> Passage to read:

▼▼▼

The right to a fair hearing encompasses a number of principles that ensures that a person suffering the consequences of an administrative adjudication has the ability to present their case and change the outcome of a decision. This rule, often captured in the phrase audi alterem partem, or ‘hear the other side’ requires an administrative authority to satisfy a number of procedural conditions in coming to a decision. Broadly, these include the requirement to provide a notice that a hearing will take place, a right to the affected person to know the evidence used against them, including a right to inspect the evidence available before the authority, and the right to present evidence and cross-examine the evidence presented against them. In some cases, there is also a duty to provide reasons for coming to a particular decision (although there is no general duty to provide reasons), linking the materially relevant facts with the final decision. As per the Supreme Court, the rationale for providing reasons is linked to the transparency of the decision-making process for the affected persons as well as for the purpose of judicial or appellate review.
It is apparent from the case studies discussed previously that the use of automated decision-making systems challenges many aspects of natural justice as laid down by the Supreme Court. In particular, challenges arise when decision-making processes are unable to provide sufficient justification or rationale for a decision, and are unable to consider any additional or extenuating evidence presented by parties to the decision. As we noted previously, the outputs of an algorithmic system are often inscrutable or opaque for a number of reasons, including the nature of the mathematical operations or due to the confidentiality of the algorithmic system of the data. This implies that the duty to provide reasons cannot always be suitably satisfied in cases where automated systems make or assist in making decisions. In each of the examples above, the algorithmic systems used have not been made transparent to affected persons in any meaningful way. It is unclear what data is used in the system, or what logical process is followed by the algorithm in order to arrive at a conclusion. Similarly, the system itself is unable to consider additional evidence in its decision-making process. In the case of the FAS and the NERPAP, it has also been alleged in court proceedings that personal hearings were also disposed of, owing to the reliance on the automated system for expediency, further implying that many of these decisions may fall foul of important conditions that principles of natural justice require to be satisfied.
This paper has argued that algorithmic systems – assemblages of computational and data-based tools – are being used in the context of public sector administrative decision-making in India in a manner that implicates important norms that regulate administrative conduct. These include norms that place limits on the delegation of power to the executive branch, as well as norms about how administrative power should be exercised in order to protect certain important constitutionally guaranteed rights, including non-discrimination and equality, as well as the concept of ‘natural justice’, also read into constitutional guarantees.

▲▲▲

> Provided records:
▼▼▼

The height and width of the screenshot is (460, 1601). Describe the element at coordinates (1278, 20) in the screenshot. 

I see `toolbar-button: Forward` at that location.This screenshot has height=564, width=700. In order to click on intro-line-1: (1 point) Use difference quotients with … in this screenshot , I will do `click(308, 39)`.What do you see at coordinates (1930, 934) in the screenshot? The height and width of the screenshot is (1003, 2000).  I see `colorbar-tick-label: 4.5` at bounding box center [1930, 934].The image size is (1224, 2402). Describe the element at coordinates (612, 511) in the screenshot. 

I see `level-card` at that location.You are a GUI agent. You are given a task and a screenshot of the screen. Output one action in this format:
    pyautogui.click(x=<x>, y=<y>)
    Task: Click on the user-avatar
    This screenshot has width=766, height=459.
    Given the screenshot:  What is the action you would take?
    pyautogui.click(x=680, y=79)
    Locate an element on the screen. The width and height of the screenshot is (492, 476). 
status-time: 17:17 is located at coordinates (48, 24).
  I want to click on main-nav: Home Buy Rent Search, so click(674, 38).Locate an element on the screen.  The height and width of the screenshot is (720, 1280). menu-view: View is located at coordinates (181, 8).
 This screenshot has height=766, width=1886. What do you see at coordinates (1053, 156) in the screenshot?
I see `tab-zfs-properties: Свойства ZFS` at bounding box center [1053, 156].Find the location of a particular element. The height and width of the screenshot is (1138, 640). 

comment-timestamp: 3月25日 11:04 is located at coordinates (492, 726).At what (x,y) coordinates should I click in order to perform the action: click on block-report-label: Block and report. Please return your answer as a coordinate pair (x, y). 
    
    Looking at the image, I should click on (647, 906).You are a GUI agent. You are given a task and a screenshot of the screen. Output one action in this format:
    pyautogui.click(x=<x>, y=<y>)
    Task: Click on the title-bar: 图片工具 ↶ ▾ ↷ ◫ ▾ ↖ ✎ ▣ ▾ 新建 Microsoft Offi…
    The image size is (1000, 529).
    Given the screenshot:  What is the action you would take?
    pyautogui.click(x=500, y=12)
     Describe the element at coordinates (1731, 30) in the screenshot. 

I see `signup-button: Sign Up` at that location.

▲▲▲

> Tasks:
[1] In the passage on administrative decision-making, rewrite the portion starting at "This paper has" and ending at "into constitutional guarantees.", swapping "algorithmic systems" for "automated systems".
[2] Summarize the passage on administrative decision-making in two sentences.
[3] Extend the passage on algorithmic decision-making in Indian public administration by continuing from its final sentence.

> Results for each task:
[1]
This paper has argued that automated systems – assemblages of computational and data-based tools – are being used in the context of public sector administrative decision-making in India in a manner that implicates important norms that regulate administrative conduct. These include norms that place limits on the delegation of power to the executive branch, as well as norms about how administrative power should be exercised in order to protect certain important constitutionally guaranteed rights, including non-discrimination and equality, as well as the concept of ‘natural justice’, also read into constitutional guarantees.

[2] The right to a fair hearing requires an administrative authority to give notice of a hearing, let the affected person know and inspect the evidence against them, and let them present evidence and cross-examine it, sometimes with a duty to give reasons. Automated decision-making systems used in Indian public administration challenge these principles of natural justice because their outputs are often opaque, they cannot consider additional evidence, and in some cases personal hearings have reportedly been dropped.

[3]
New digital technologies, particularly computational and data-based systems, are likely to remain mainstays of government administration, offering improvements in administrative efficiency and certainty. In the process, digital technologies are also systematically changing norms and values of the public sector. This raises an important question about the evolution of legal systems in conjunction with these changes in administrative procedure. In particular, administrative law faces distinct challenges – how should the law balance the values which potentially conflict with the use of automated decision-making systems? Should bureaucratic efficiency be provided greater leeway as against individualised adjudication and procedural justice? Should the scope of administrative discretion be expanded, as large-scale information systems allow for a greater role of the administrative state?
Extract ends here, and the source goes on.